Everlast has shed more skins over the years than a rattlesnake and now he has done it again with The Life Acoustic.
He began his career as lead rapper for the House of Pain, the Irish American rap group that produced "Jump Around."
While he has kept up the hardened street cred with the occasional return to rap or House of Pain reunion, Everlast in recent years has been known for his bottomless baritone that drips with soul.
He has had a string of successful albums that mix rock with hip hop beats (download his fantastic cover of Johnny Cash's "Folsom Prison Blues" and you'll see what I mean).
With The Life Acoustic, the artist formerly known as Erik Francis Schrody has re-imagined some tunes from his back catalogue to make them safe for consumption at your nearest coffee house.

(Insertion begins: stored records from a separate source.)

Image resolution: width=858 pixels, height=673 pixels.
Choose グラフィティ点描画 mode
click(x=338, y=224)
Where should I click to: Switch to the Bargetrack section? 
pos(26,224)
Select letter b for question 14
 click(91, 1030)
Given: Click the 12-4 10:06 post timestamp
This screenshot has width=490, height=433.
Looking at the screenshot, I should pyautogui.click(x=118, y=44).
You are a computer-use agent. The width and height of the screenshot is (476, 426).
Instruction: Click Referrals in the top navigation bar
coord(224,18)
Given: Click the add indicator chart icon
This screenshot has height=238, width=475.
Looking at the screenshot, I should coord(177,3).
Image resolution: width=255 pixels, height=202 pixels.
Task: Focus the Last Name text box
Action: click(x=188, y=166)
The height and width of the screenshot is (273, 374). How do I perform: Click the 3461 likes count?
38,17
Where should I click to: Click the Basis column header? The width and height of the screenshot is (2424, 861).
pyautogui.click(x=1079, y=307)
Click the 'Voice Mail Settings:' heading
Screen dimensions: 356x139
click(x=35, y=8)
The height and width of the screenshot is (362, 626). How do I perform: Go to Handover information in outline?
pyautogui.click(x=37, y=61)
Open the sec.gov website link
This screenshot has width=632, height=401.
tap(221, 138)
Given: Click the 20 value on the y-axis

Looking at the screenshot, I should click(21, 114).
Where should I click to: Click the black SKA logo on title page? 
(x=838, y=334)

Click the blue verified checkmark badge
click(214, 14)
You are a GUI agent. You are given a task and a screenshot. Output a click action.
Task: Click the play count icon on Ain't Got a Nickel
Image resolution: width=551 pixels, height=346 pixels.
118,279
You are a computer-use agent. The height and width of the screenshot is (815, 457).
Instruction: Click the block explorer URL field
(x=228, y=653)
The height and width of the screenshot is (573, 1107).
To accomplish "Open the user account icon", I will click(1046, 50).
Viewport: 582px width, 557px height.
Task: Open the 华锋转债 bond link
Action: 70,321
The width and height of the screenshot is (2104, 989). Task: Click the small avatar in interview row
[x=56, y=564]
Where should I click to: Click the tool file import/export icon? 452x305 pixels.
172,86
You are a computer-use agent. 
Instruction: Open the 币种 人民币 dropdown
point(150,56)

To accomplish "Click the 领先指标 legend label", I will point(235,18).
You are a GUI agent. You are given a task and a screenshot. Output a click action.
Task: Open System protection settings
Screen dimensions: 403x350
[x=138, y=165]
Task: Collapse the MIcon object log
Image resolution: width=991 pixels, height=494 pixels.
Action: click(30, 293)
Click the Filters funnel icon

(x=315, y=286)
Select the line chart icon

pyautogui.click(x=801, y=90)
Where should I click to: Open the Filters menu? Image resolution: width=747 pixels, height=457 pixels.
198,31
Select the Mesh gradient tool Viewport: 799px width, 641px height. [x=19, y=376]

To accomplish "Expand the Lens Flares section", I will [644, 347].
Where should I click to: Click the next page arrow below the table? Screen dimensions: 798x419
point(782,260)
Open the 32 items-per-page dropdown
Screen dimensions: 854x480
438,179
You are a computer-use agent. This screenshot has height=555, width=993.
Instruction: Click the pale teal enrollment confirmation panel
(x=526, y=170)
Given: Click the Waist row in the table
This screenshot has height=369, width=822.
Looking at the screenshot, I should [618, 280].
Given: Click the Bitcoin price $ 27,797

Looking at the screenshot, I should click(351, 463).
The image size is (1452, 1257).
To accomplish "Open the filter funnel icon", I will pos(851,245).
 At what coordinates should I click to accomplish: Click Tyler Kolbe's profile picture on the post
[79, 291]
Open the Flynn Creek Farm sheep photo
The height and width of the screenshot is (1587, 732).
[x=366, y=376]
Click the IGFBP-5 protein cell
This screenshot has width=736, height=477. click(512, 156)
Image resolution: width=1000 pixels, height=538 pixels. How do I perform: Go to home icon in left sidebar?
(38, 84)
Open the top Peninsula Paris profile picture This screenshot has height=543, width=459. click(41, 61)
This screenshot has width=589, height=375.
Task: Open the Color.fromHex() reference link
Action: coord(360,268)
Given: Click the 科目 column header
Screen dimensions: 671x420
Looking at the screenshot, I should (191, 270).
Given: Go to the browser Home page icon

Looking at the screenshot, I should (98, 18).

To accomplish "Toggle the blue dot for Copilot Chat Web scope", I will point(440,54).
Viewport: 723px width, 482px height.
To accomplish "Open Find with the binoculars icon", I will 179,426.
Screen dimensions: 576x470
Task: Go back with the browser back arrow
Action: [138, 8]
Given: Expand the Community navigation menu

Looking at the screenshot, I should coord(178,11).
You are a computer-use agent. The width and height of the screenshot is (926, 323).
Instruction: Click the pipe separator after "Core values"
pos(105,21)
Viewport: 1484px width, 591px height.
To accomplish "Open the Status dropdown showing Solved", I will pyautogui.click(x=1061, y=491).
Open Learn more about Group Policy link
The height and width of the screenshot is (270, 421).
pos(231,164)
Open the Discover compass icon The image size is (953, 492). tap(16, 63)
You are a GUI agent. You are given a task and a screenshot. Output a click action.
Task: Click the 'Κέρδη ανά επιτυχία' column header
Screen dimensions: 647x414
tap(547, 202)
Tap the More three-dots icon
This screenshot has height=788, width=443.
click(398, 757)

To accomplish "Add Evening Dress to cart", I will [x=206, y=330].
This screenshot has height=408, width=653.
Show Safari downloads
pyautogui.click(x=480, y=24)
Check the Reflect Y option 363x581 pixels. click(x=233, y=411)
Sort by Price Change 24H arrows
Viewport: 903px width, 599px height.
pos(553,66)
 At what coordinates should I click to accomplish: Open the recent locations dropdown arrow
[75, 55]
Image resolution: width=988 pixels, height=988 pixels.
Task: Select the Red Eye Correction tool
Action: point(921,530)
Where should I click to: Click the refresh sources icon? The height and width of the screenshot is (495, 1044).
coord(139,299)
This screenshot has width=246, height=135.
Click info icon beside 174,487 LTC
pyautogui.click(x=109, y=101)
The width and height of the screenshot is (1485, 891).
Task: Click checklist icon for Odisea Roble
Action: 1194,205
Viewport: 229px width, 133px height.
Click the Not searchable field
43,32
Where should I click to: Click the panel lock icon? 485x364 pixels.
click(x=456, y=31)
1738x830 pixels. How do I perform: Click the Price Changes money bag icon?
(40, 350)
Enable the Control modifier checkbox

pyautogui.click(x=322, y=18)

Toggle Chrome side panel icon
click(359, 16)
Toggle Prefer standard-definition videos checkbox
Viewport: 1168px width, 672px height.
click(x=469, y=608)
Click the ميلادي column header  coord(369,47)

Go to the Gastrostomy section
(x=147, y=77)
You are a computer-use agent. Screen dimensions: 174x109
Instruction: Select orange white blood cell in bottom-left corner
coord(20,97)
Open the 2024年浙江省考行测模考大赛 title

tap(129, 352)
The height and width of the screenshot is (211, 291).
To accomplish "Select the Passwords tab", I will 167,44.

For the most part, this works like a charm. The cocksure MC that used words as bullets on "Children's Story" back in 2000's Eat at Whitey's has been replaced by an urban poet 13 years later.
The turntable swishes of the original have been replaced by blues chords on a piano, and Everlast's grizzled voice ensures he "keeps it real" in this new rendition.
"They call me white center/black martyr/live wire/firestarter/jungle brother/redneck cracker/sex junkie looking for a dealer," he sings on "Black Jesus."
The lyric describes his artistry perfectly. Everlast has gone from inspiring white rappers like Eminem to penning theme songs for television shows (Saving Grace), playing both sides of street cred and industry cred without a hint of irony or in-authenticity. On The Life Acoustic, he does it again.
There is one bum note on the disc. He puts a question mark at the end of "Jump Around" on the track listing, and with good reason. The song is a pointless shuffle that is so bad that I had to immediately jump around to the original House of Pain version to cleanse my eardrum.